Comparing that to today is also significant, though. At its height, in 2006, Second Life had a few million monthly users. It’s possible that there are more games available on Roblox right now. A significant portion of that can be attributed to the fact that creation is now much simpler than it formerly was, making it something even a young child can perform. So, with Second Life, we can follow the trajectory of the metaverse in addition to seeing its ancestry. These platforms’ capacities, availability, and reach expand together with their economic value throughout time.

Should we expect the metaverse to be an anarchist utopia?

Some people say nation-state civilization and community are coming to an end, but I don’t think that’s realistic. A stronger regional identity is more likely to result from a mix of growing regional player influence and growing state regulation.

What problems in the real world does the metaverse genuinely address?

A 3D immersive environment is frequently, if not almost always, a more natural and effective approach to conveying knowledge and concepts. It took thousands of years for humans to become capable of using 2D interfaces.

For instance, we are aware that YouTube videos are not the most effective way to learn and that Zoom school was not really engaging. So that we can understand the potential benefits of an immersive education: entering a circulatory system, creating a Rube Goldberg machine (a device that performs a simple task in the most complicated way possible), navigating various gravitational environments, or learning physiotherapy using haptic sensors with 3D representation and gait analysis rather than by watching a video screen. We may infer with certainty that some components of that will improve upon the current internet and enhance our experience.

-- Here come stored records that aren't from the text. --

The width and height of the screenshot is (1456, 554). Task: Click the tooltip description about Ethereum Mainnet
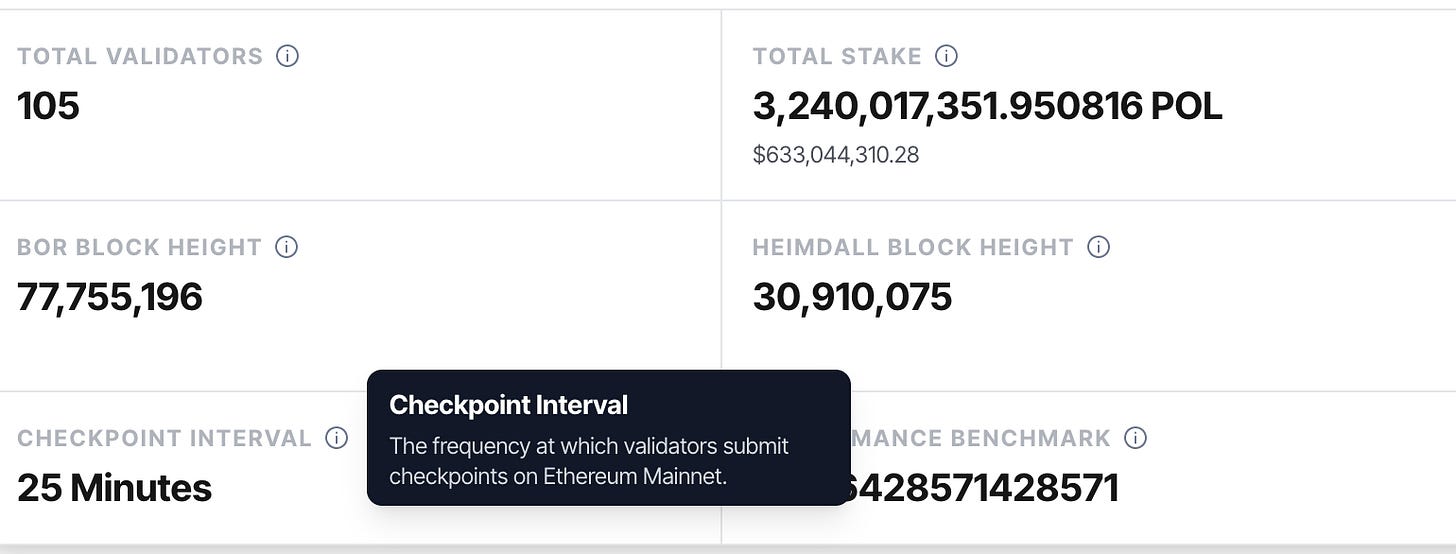click(588, 461)
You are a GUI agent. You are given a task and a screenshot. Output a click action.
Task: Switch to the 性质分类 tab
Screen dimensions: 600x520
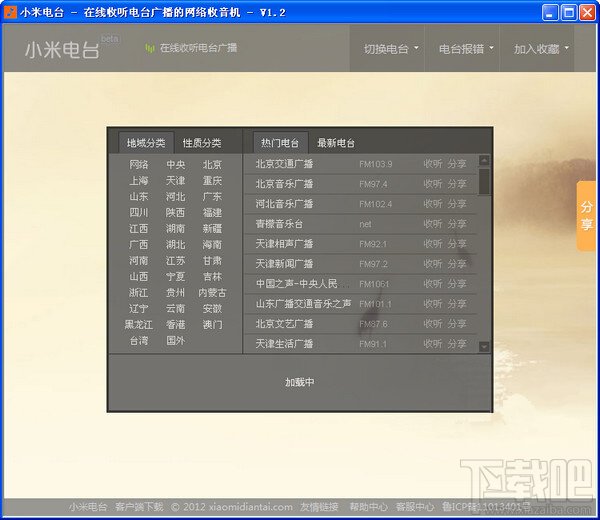[202, 143]
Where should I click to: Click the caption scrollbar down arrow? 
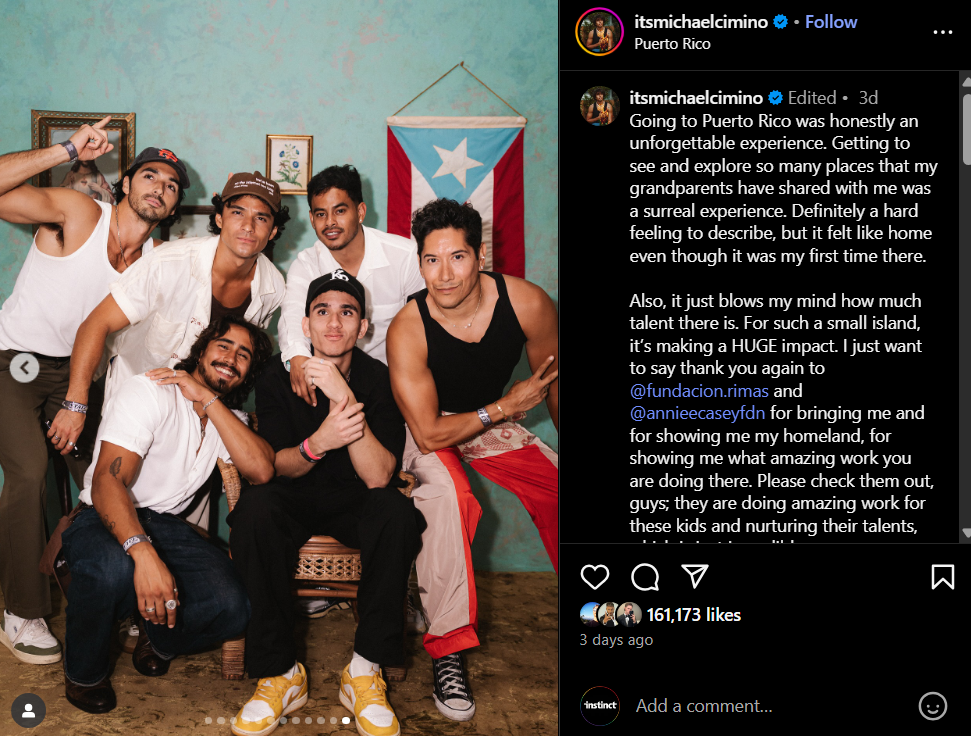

Data rights, data security, data literacy, platform power, platform regulation, misinformation, radicalization, the role of algorithms in our daily lives, online happiness, toxicity, and harassment are just a few of the core issues we’re still dealing with in 2022. And in the metaverse, they will all be made worse.

The few lessons we have learned will frequently get harder as time goes on. In comparison to moderation in 2D text, moderation in 3D space necessitates various techniques and approaches. The fact that many of the main issues in the social period weren’t predicted and actually required a lot of testing presents one of the difficulties in this situation.